We market footballers. The academy, just like me, is based in Calabar. I came to Lagos three months ago, to process documents to Holland. Along the line, I needed money to process documents, which was why I applied for the job.” The suspect further explained: “I needed 15, 000 euros, to take about 20 players to Holland for a trial run. A club is already expecting us. An invitation had been sent to me to come down to Holland, to inspect their facility. Yes, my salary was N50,000, but I just needed money for advert and TV jingles to create awareness. I started the academy in 2011. I charged each footballer 900 euros.
They are, however, yet to pay. I’m still on my own. If the contract had gone through, it would have been my first deal.” Agbeh, who claimed to have secured the chef job in Ojukwu’s home, through the help of Ojukwu’s friend, one Mr.
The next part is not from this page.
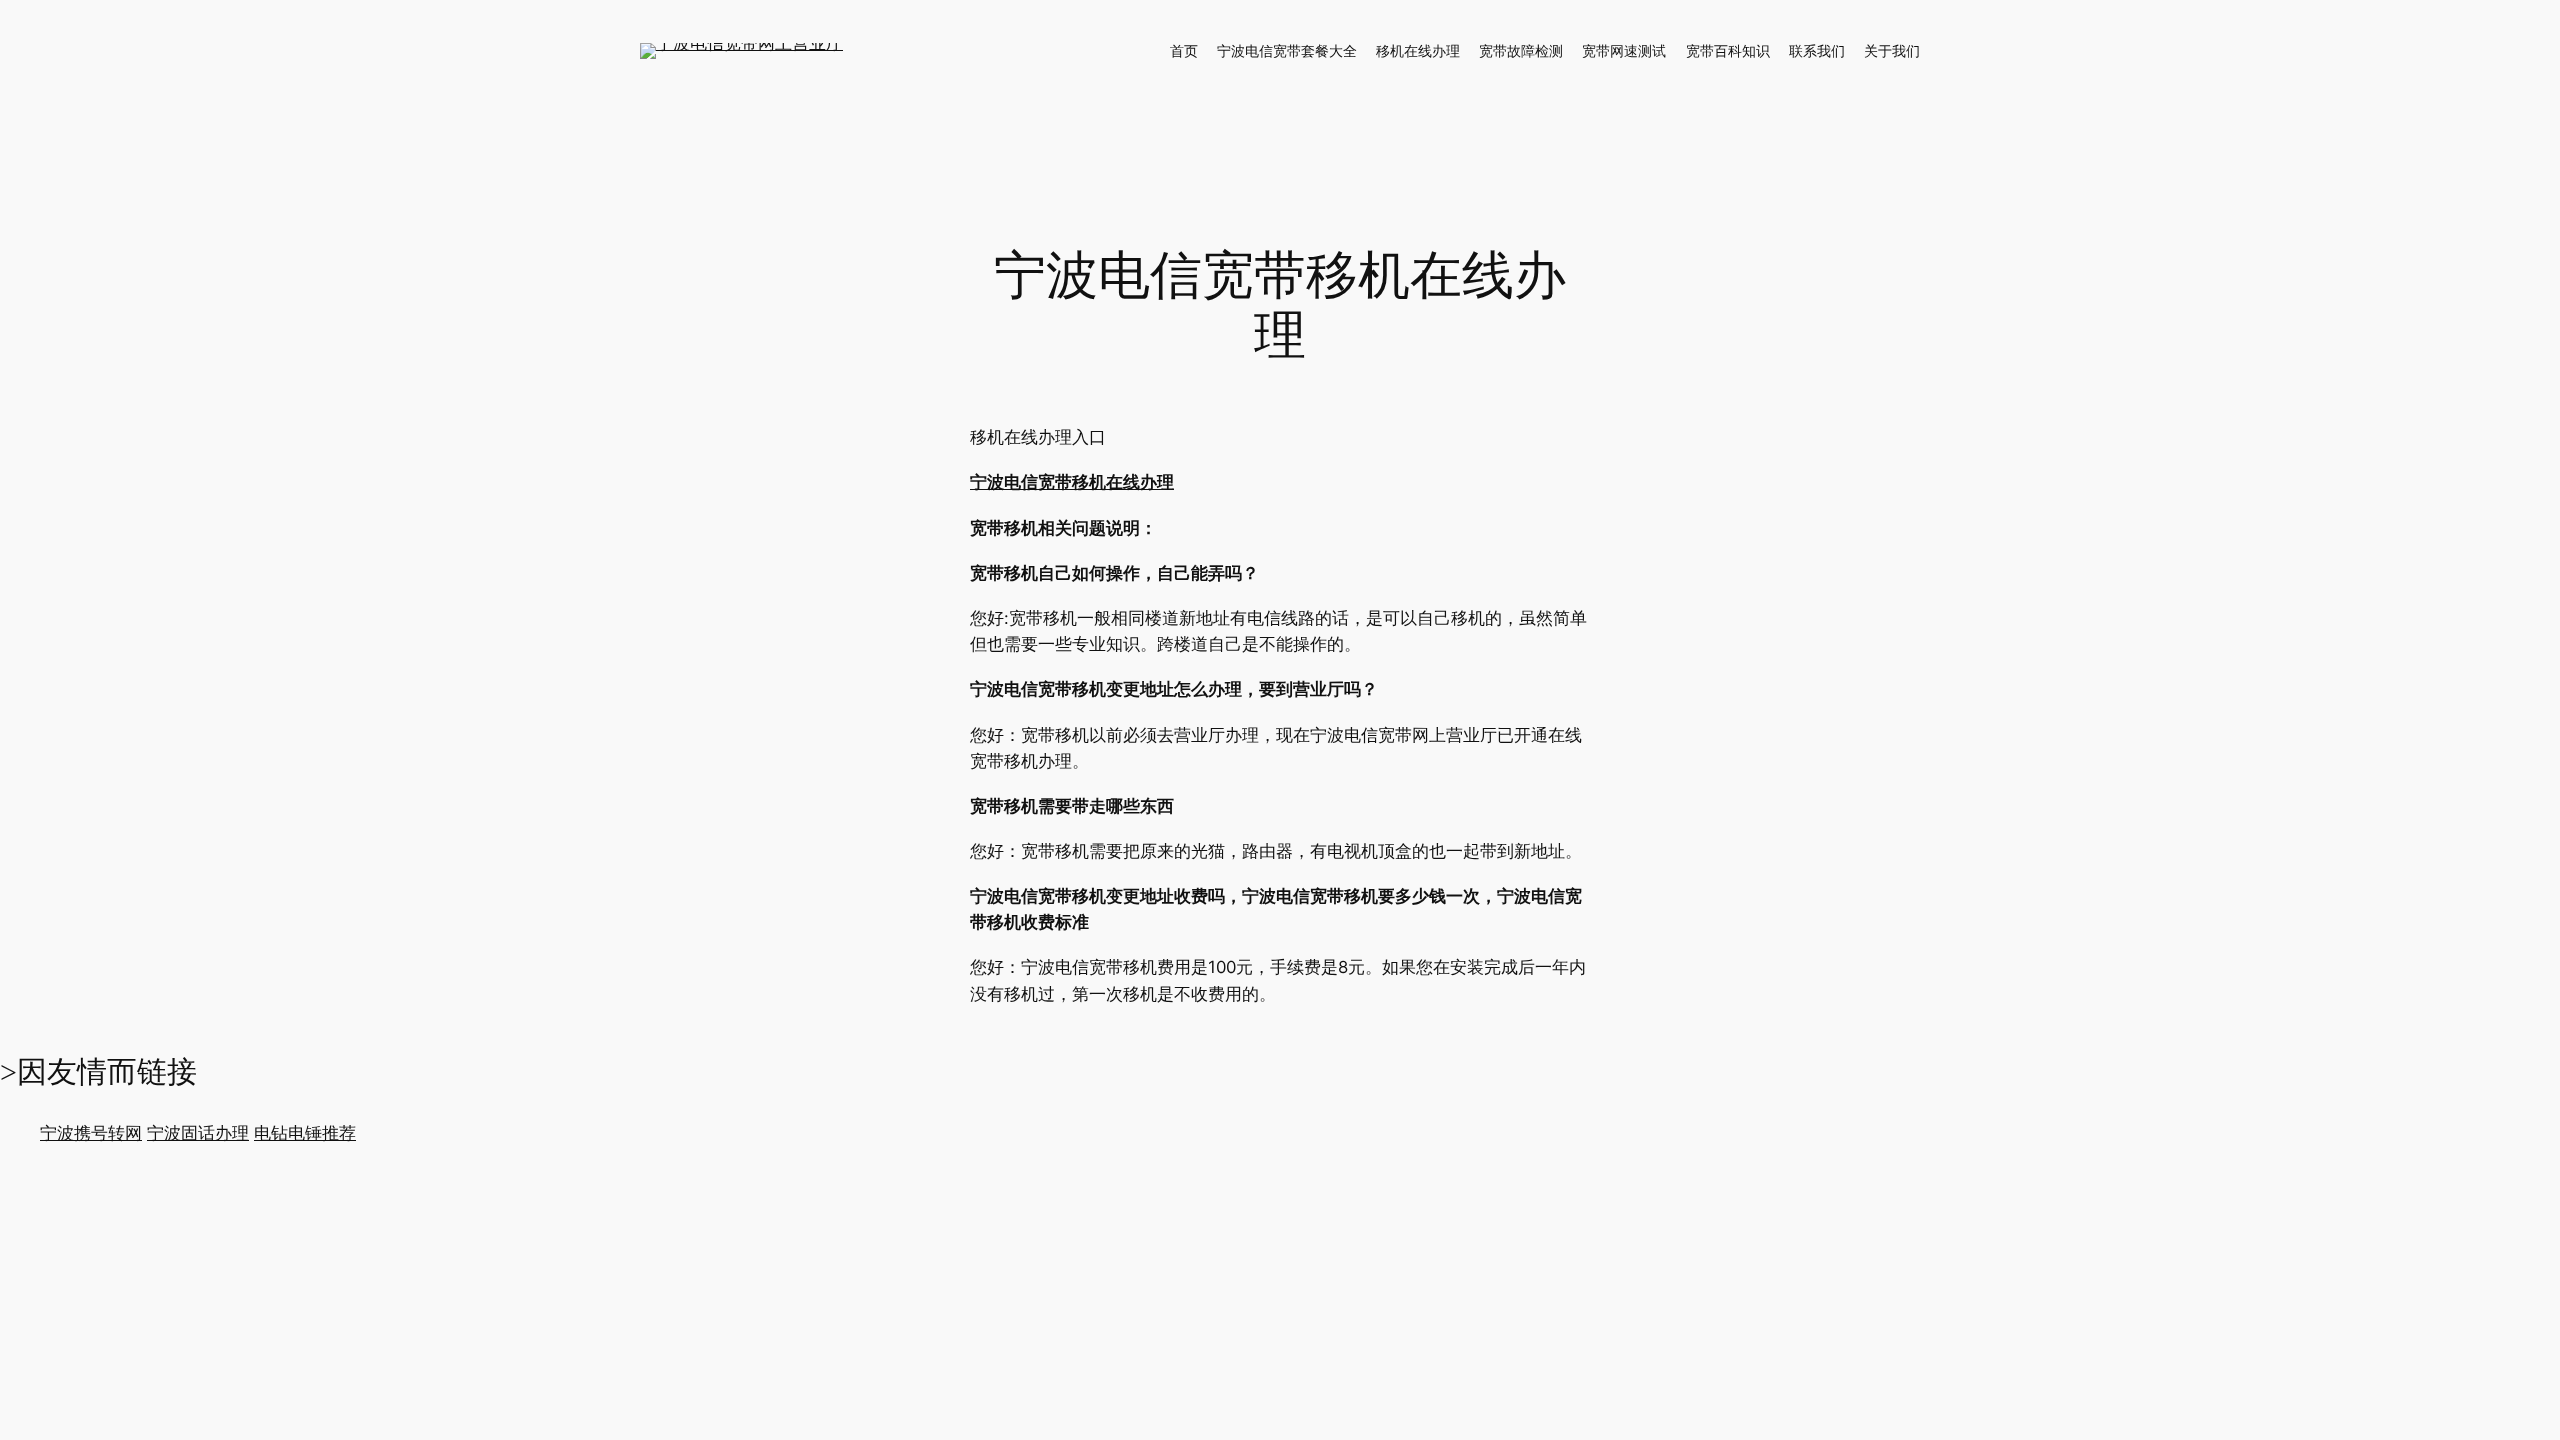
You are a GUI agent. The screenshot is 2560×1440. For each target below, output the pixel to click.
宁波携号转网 (91, 1133)
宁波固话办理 (198, 1133)
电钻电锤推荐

Innocent Morris, confessed he ransacked his boss’s room before he found the jewelry.
This drama unfolded in the home while kids and housemaid were in another wing of the house, unaware that Agbeh had a sinister motive when he left his kitchen duties and went upstairs, ostensibly to sweep his “Oga’s room,” a duty he had never performed until that fateful day. While admitting stealing the jewelry after his boss was rushed to hospital, Agbeh denied poisoning the man.